Code Refactoring Language Exercises
Learn vocabulary for code refactoring communication: code smells, refactoring justification, technical debt taxonomy, and narrating code changes in PRs.
Frequently Asked Questions
What does "Extract Method" mean and how do you propose it in a PR review?
Extract Method is a refactoring pattern where you take a block of code that can stand alone and move it into a new named method or function. In a pull request comment you might write: "I'd suggest extracting lines 42–58 into a separate calculateDiscount() method — it has a single responsibility and would make the main flow easier to read." Naming the pattern helps teammates understand your intent without reading the full explanation.
How do you use the term "code smell" professionally without sounding dismissive?
A code smell is a surface indicator that a deeper design problem may exist — it is a diagnostic term, not an insult. Frame it constructively: "There's a code smell here — the method has seven parameters, which often signals that we need to introduce a parameter object or split the method." Using established vocabulary from Martin Fowler's refactoring catalogue keeps the conversation technical and objective rather than personal.
What language is used to justify refactoring in a sprint planning meeting?
Focus on business outcomes rather than technical elegance: "This section of the codebase has a high change failure rate — every time we touch it we introduce a regression. Investing two story points to clean up the conditional logic will reduce our bug rate in this area and make future feature work faster." Useful phrases include: reduce cognitive load, lower the bus factor, pay down technical debt, and improve maintainability.
What is the difference between "rename refactoring" and simply changing a variable name?
Rename refactoring (sometimes called Rename Symbol) is a safe, automated refactoring that uses the IDE or language server to update every reference to a symbol simultaneously, including imports, tests, and documentation comments. Manually changing a name risks missing a reference. In a PR description you might write: "Renamed UserRecord to UserProfile via IDE rename refactoring — all 34 references updated automatically, no manual edits."
How do you describe "Move Method" refactoring to a junior developer?
Move Method means taking a method from one class and placing it in the class that owns the data it primarily operates on. You can explain it as: "The calculateShippingCost() method is in the Order class but it only uses properties from the Cart. It belongs in Cart, so we're moving it there. This reduces coupling between the two classes and makes each class more cohesive." The goal is to align methods with the data they depend on.
What vocabulary describes different types of technical debt?
Common categories include: deliberate debt (a conscious shortcut taken under time pressure with a plan to repay), inadvertent debt (poor design discovered only later), reckless debt (cutting corners without awareness of the cost), and prudent debt (a calculated trade-off that was worth making). In team communication: "This is prudent, deliberate debt — we chose a simpler implementation to ship on time, and we've logged a ticket to revisit it in Q2."

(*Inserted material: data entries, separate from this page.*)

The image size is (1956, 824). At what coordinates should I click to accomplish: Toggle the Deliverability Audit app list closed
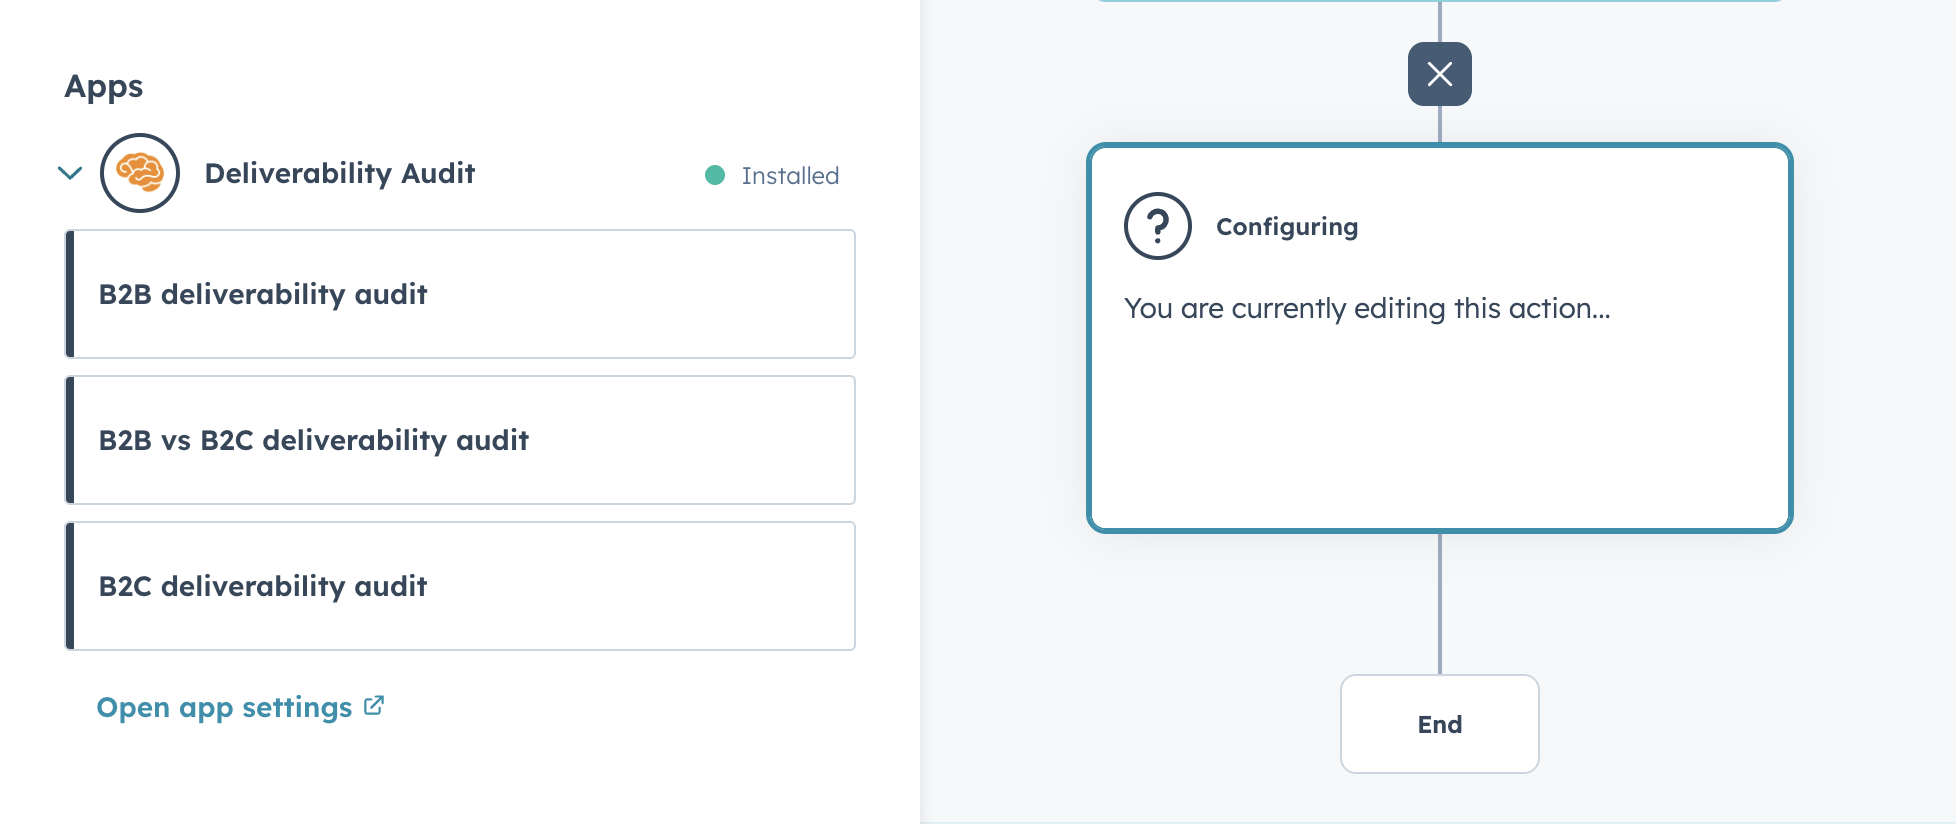click(69, 172)
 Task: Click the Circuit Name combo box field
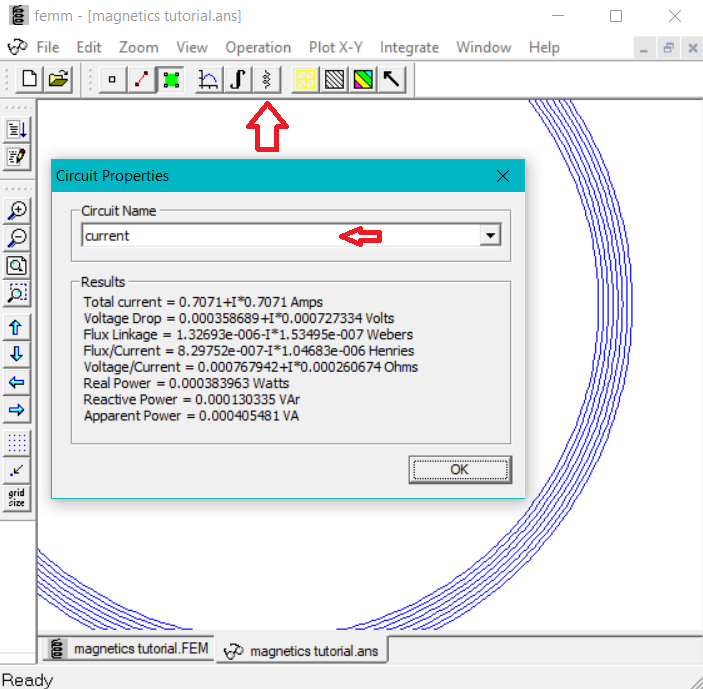(280, 236)
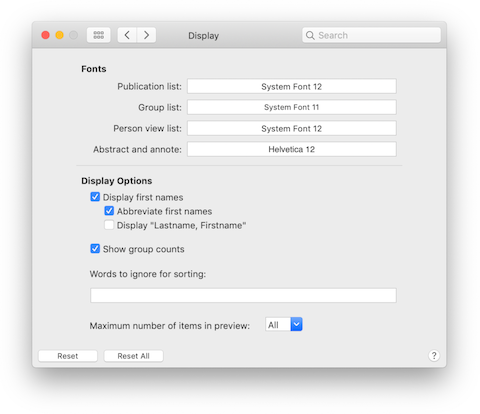The height and width of the screenshot is (414, 480).
Task: Toggle Display first names checkbox
Action: tap(95, 197)

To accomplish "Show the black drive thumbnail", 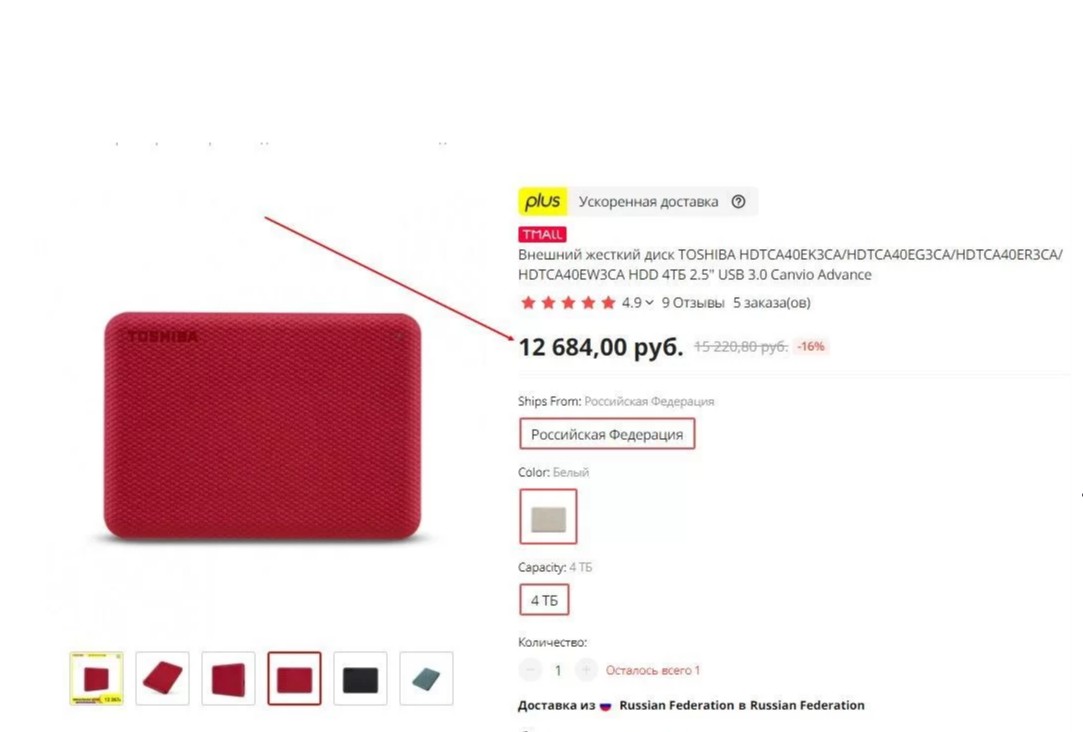I will click(x=361, y=678).
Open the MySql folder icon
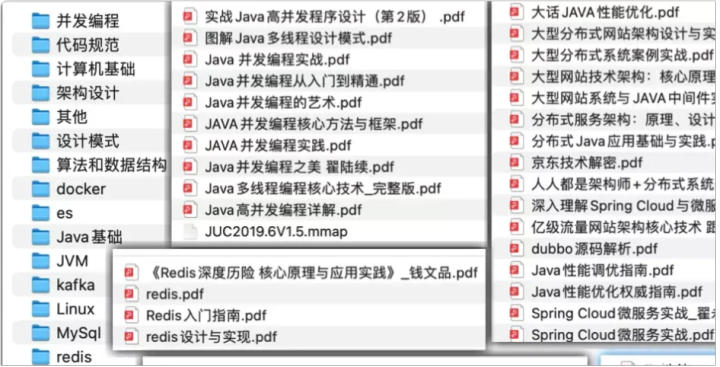720x367 pixels. [40, 333]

How do you narrate a "Replace Conditional with Polymorphism" refactoring?
This refactoring replaces a chain of if/else or switch statements that branch on a type with separate subclasses or strategy objects. Narrative example for a PR: "Previously, PaymentProcessor had a 40-line switch statement branching on payment method type. I replaced it with a PaymentStrategy interface and three concrete implementations. Adding a new payment type now requires no changes to the existing switch logic — it's open for extension and closed for modification."
What does "Strangler Fig Pattern" mean in the context of legacy code refactoring?
The Strangler Fig Pattern (coined by Martin Fowler) describes incrementally replacing a legacy system by building new functionality alongside the old one, routing traffic to the new code, and gradually "strangling" the old system until it can be removed. Communication phrase: "We're applying the strangler fig pattern to the monolith — new order processing logic is being written in the new service, and we're migrating endpoints one by one rather than doing a big-bang rewrite."
How do you write a commit message for a pure refactoring change?
A pure refactoring commit should make clear that behaviour is unchanged. Use the refactor: prefix in conventional commits and name the specific pattern: refactor: extract AuthTokenValidator from AuthService, refactor: rename UserRecord to UserProfile across codebase, refactor: replace payment type switch with PaymentStrategy. Always state "no behaviour change" or "no functional change" so reviewers know the change is safe to approve without testing every code path.
What are the most useful English phrases for discussing "dead code" removal?
Dead code is code that is never executed — unreachable branches, unused functions, deprecated feature flags that are always false. Useful phrases: "This handler is never called — I traced all entry points and confirmed there are no live references," "Removing the feature flag guard since the experiment concluded 8 months ago and the flag is permanently enabled," or "I deleted the legacy import path; the deprecation notice was added in v3.2 and it has had zero callsites since v4.0."